R for Rabbit
CRO Testing Roadmap · June 2026
R for Rabbit
R for Rabbit has strong product conviction from customers and a broad, loyal base, but the buying path creates friction before that conviction can convert. Template errors on product cards, fragmented offer codes across the ad-to-checkout funnel, and a cluttered PDP buy box all interrupt purchase intent at its most critical moments.
Product Card Error Text
Product cards across the homepage carousels and collection grid display a red template error between the price and the Add to Cart button. The error appears on Most Loved Products, Just Launched, and the Feather Diapers collection, creating a broken-store signal at the exact point shoppers decide to add.
First-Order Offer Alignment
Meta ads promote NEW12, TRYSAMPLE, and DPR15 depending on the campaign, while the cart and PDP surface DAYONE alongside cashback, app savings, and subscription options. Shoppers arriving from paid channels encounter a different code than the one they clicked on, adding reconciliation friction at the moment they should be committing.
Feather Diapers Buy Box
The Feather Diapers buy box stacks app savings, cashback, size and pack selectors, and subscription vs one-time options before any comfort or safety proof reaches the shopper. With 939 ratings averaging 4.7 and reviews praising softness and rash-free comfort, the proof already exists but sits below the full decision stack.
Biggest Killers of Conversion Rate
- Red template error text on product cards creates a broken-store signal at the exact moment shoppers decide to add to cart.
- Fragmented coupon codes across Meta ads, Google ads, PDP, and cart force shoppers to reconcile competing offers mid-funnel instead of committing.
- Delivery and fulfillment failures are the primary driver of 14 out of 76 one-star reviews in the collected dataset, creating trust damage that suppresses repeat conversion.
- The Feather Diapers buy box buries comfort and safety proof below decision complexity on a product with a 4.7 average and 939 ratings.
- Homepage Performance score of 27, LCP 26.5s, and TTI 56.2s on mobile delay product discovery before shoppers can evaluate or add anything.
- 57 of 76 reviews are five-star. Customers describe Feather Diapers as "the softest diapers ever witnessed" and praise comfort, range, safety, and the subscription and app experience.
- 14 one-star reviews concentrate around delayed delivery, wrong items, tampered products, refund delays, and support disconnects. These represent a trust gap at the exact promise the brand leads with.
- Positive mentions of the parenting community, expert consultation, and subscription plan suggest these features create loyalty when the fulfillment experience matches them.

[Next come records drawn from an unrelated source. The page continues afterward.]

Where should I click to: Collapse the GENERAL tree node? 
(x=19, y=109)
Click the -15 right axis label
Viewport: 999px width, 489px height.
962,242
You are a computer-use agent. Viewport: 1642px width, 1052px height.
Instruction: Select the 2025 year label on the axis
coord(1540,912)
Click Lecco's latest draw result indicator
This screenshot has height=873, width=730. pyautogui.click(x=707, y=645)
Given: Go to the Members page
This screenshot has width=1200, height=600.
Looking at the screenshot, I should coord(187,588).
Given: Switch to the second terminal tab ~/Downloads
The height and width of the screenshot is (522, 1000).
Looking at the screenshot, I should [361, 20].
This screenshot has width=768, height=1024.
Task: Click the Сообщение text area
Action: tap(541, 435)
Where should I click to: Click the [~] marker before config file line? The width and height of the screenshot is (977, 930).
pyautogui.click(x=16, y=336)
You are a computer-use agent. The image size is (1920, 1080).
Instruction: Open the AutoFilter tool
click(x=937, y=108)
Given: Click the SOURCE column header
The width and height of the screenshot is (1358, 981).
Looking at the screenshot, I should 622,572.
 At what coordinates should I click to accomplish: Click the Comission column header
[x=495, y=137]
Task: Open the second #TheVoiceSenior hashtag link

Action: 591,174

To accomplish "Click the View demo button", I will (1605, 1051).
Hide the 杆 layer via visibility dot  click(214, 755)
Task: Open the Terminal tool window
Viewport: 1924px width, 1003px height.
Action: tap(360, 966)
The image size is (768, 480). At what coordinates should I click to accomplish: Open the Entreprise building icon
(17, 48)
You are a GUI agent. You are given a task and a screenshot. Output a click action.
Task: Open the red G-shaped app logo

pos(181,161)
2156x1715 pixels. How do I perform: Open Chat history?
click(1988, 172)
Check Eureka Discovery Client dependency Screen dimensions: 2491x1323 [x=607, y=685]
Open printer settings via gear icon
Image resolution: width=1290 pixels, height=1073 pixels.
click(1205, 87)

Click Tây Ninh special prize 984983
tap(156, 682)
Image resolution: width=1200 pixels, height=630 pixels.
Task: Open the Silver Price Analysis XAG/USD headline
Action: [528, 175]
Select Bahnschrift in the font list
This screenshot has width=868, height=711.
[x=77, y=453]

- Three active campaign concepts: Rock N Roll stroller with NEW12, Feather Diaper Sample at 3 via TRYSAMPLE, and Feather Diapers with DPR15.
- Landing pages match the featured product in each ad, but the dominant offer on arrival differs from the ad code in two of three cases, creating hesitation before Add to Cart.
- The first fold presents multiple competing incentives, which conflicts with the single-code promise the ad delivers and slows the path to adding.
- Broader acquisition footprint than Meta, covering strollers, tricycles, high chairs, feeding bottles, baby carriers, car seats, and diapers across discount-led headlines.
- Multiple codes including DPR15, FFRIST, and event sale references appear across campaigns, while the site header and cart currently emphasize DAYONE.
- Discount messaging is consistent across channels, but the specific code changes at every touchpoint, making it difficult for a shopper to know which deal applies on arrival.
- Red template error text appears above Add to Cart on product cards across homepage carousels, Just Launched, and the All collection grid, affecting the primary shopping path on every visit.
- Feather Diapers PDP loads app savings, cashback, selectors, subscription options, and offer cards before comfort and safety proof, pushing the most persuasive content below the first fold.
- Cart drawer shows "You are saving 0 on this order" alongside multiple active savings systems, which weakens the reward moment the threshold mechanic is intended to create.
- Homepage on mobile: Performance 27, LCP 26.5s, Total Blocking Time 6,030ms, Time to Interactive 56.2s, with 1,718 KiB of unused JavaScript identified.
- Feather Diapers PDP on mobile: Performance 29, LCP 20.0s, Total Blocking Time 7,580ms, Time to Interactive 75.1s.
- The primary conversion risk is main-thread blockage and delayed product module rendering. Product cards, buy box options, and offer logic likely arrive late on the devices most shoppers use.
- Babyhug diaper pants range from 6.03 to 22.32 per diaper. LuvLap strollers range from 3,999 to 6,999 with discounts of 19 to 33 percent. Price pressure from marketplace competitors is significant.
- R for Rabbit's differentiation is the app ecosystem, subscription model, parenting community, and owned-brand safety and quality claims rather than price. These advantages are not visible at the buy decision on the current PDP.
- Cleaner offer clarity and sharper proof near the price and Add to Cart would make the premium positioning more defensible against competitors who win primarily on visible review counts and price.